No person has lived an unblemished life or hasn’t done something they regret. Nobody comes to their new relationship without a past; without a few skeletons in their cupboard and dark secrets wrapped in shame.
Every couple who plan to marry, have second thoughts on their wedding day. It’s only natural to want to feel certain that the one they’ve chosen to marry is right for them. No bride ever walks down the aisle arm-in-arm with the man who is giving her away, in the certain knowledge that the father she walks alongside is indeed the man whom her mother lay alongside the moment she was conceived. No groom can resist making a ‘double-take’ as his bride walks up the aisle on their wedding day. The groom looks lovingly at his bride as she approaches him in her beautiful wedding dress and veil and muses silently at the deceptive whiteness of it all as he thinks, ’If they only knew’. Then, like a boastful angler, just as he starts to congratulate himself on the beautiful catch he has netted, he gazes across at his bride’s mother sitting close by in her little pink fascinator poised like a lonely punctuation mark on top of her rather large head and gets an instant image of the old trout his young wife will undoubtedly become during the years ahead. He instantly recalls some wise advice he once received from his best friend (who would become his best man at his wedding). His best friend, who was as street-wise as anyone he knew had told him, “Bill, if you want to see what your wife will be like in twenty years’ time, all you have to do is to look at her mother now!”

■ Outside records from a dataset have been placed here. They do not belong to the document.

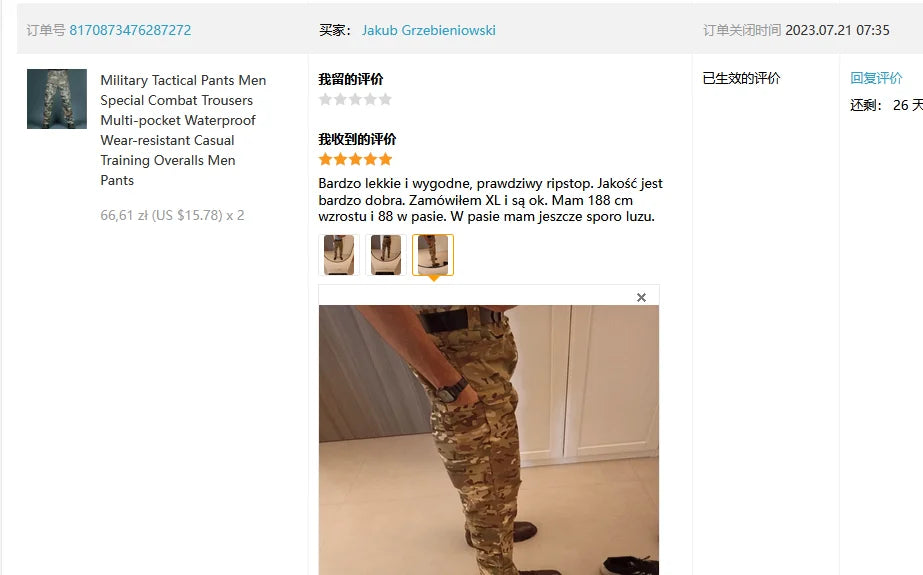Click the 已生效的评价 status label
Screen dimensions: 923x575
(x=742, y=78)
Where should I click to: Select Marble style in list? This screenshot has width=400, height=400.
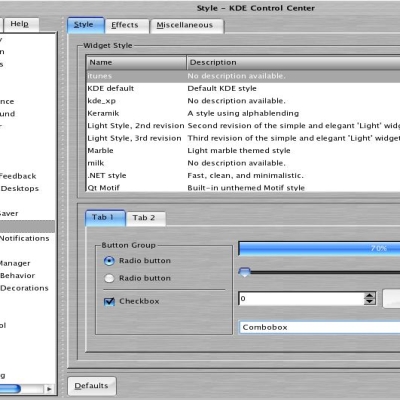click(x=243, y=151)
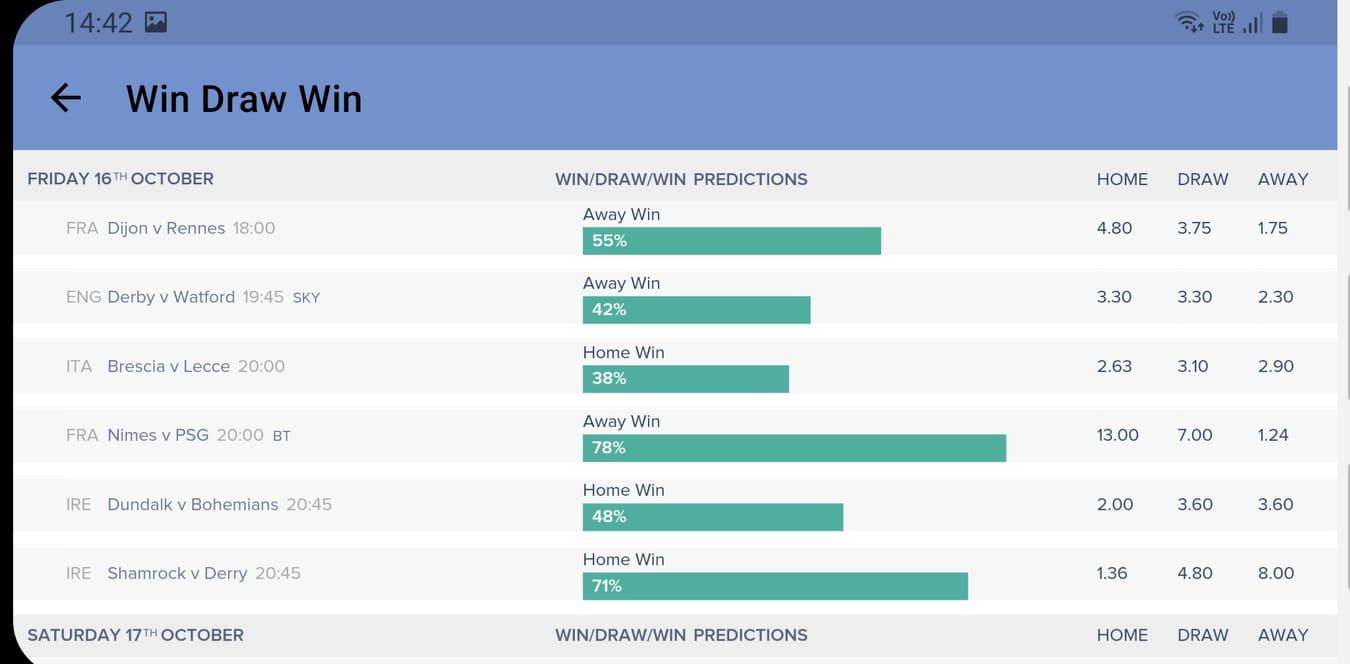1350x664 pixels.
Task: Select home odds 4.80 for Dijon
Action: tap(1114, 228)
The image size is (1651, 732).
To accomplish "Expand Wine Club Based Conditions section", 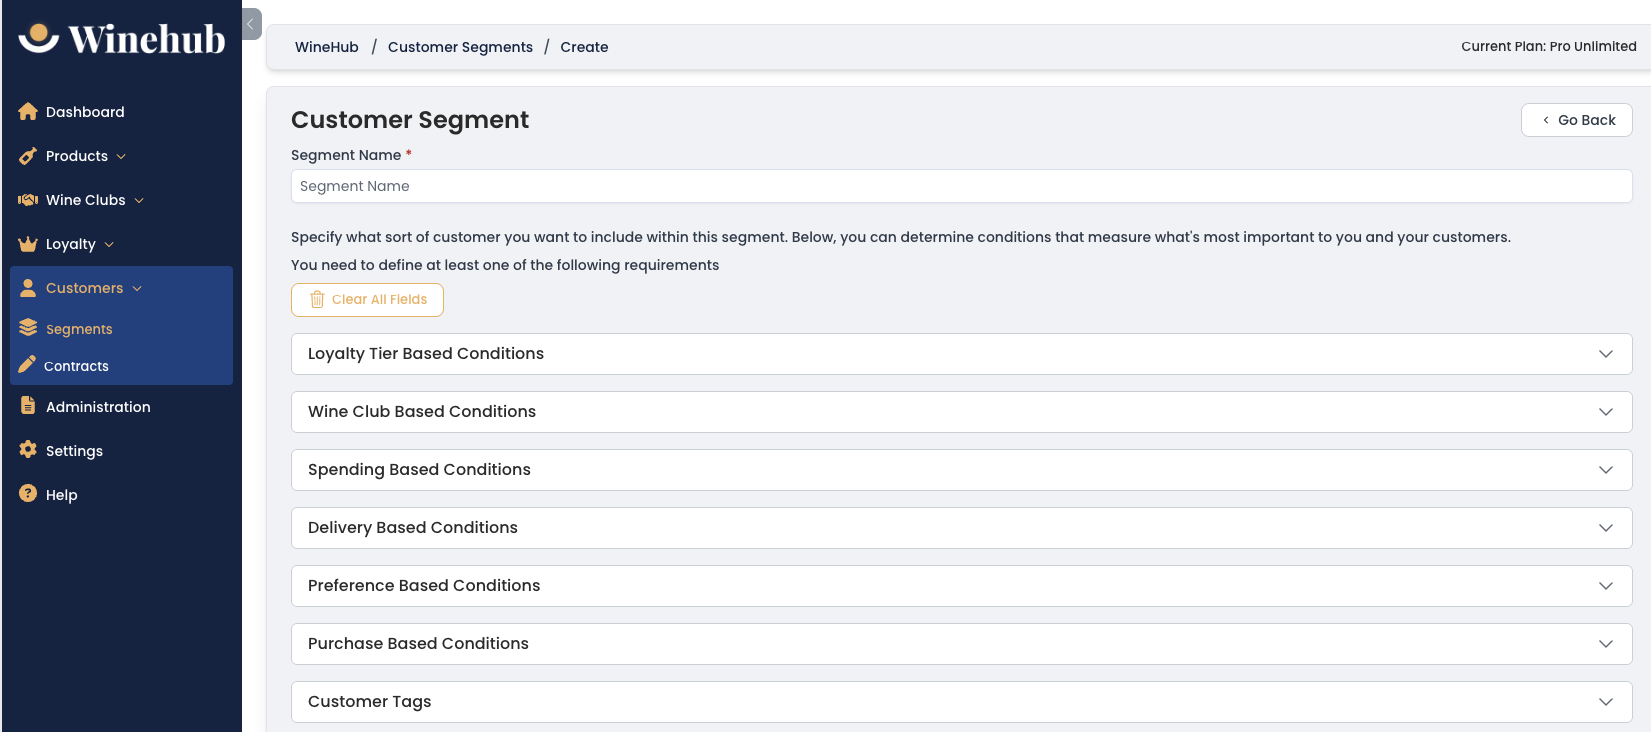I will [x=961, y=412].
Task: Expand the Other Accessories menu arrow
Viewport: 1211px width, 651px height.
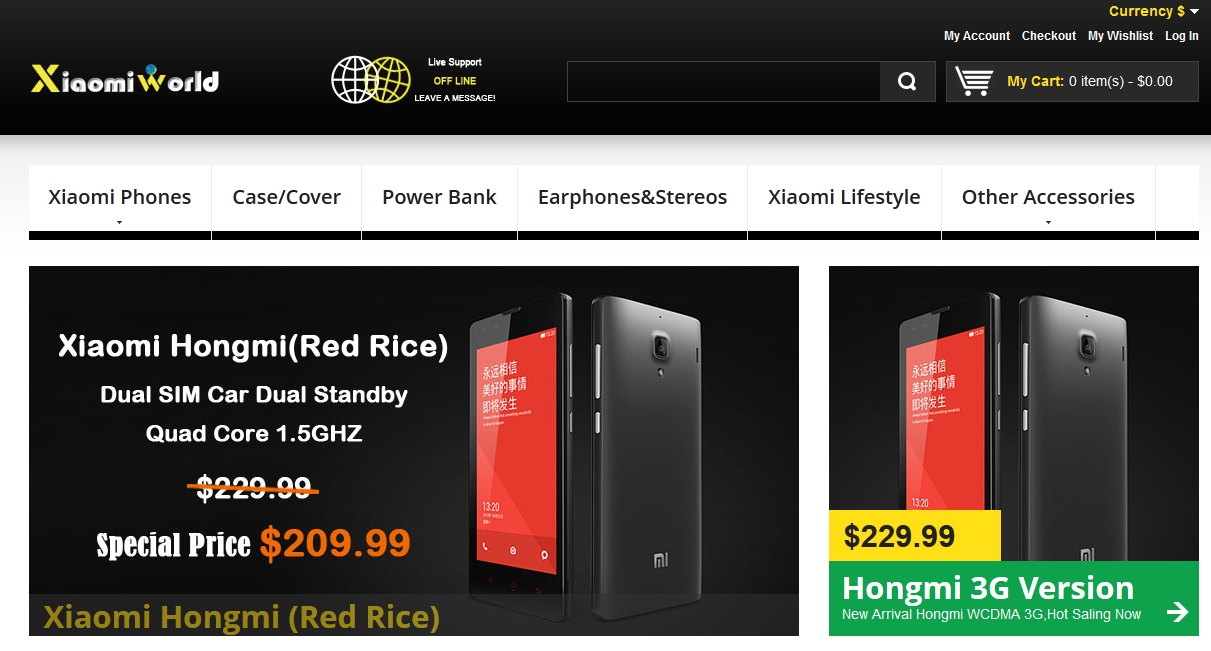Action: [x=1048, y=223]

Before the groom has time to reconsider if he should wed his intended, his best man has rapidly exchanged rings on behalf of the couple as the bride says “I do! I do!” in her most hurried voice.
With the marriage ceremony well and truly over, the wedding reception that follows soon gets into full flow. The very first time the groom’s eyes stray towards the fetching Chief Bridesmaid who possesses a body to die for, he immediately starts to suspect that he has fallen victim to the ‘Me too-I Do-Marriage Trap’. He may have said ‘Yes’ at the altar steps, but only because he’d been misled by his bride three months earlier that she was pregnant and that he was the father of the child to be. Little did the groom know that the best man had finally proved better than him in playing the long game.

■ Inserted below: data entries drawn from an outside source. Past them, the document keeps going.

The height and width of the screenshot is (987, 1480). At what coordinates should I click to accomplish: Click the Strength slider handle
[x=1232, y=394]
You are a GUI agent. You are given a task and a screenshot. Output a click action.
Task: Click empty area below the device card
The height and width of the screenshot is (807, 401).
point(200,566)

Bedtime arrives on their marriage night and the newlyweds decide if start their marriage as they mean to go on. Should they declare all their skeletons tonight, and identify every other every person they've ever been with and reveal every sordid act they'd ever done? Or should they stay schtum and risk the emergence of some dark secret escaping from their wicked past at a future date, and risk marriage breakup as a consequence? Both decide 'lest said, best said' to be the wisest course to pursue, so, they stay schtum!
The bride says nothing about her sexual exploits down a dark alley in Bolton one cold Saturday night with the groom's best man, and the groom fails to take the opportunity to mention his previous marriage to a Burnley barmaid and the two children they parented before an acrimonious divorce ensued. He was going to tell his new girlfriend when they initially got together but then decided “I’ll tell her later. It’ll come a lot easier if I tell her when we are more settled as a couple”. But the longer their relationship went on, the harder it became to tell her. So, he continued to conceal the truth of his married past as he whispered in her ear that she was the only woman he’d ever loved.
So, anyone out there who is thinking of walking the matrimonial plank in 2020, look at your intended spouse before you say ‘I do’ and know this fact to be the truth, the whole truth and nothing but the truth:
“What you don’t already know about your partner at the altar steps, you never ever will.”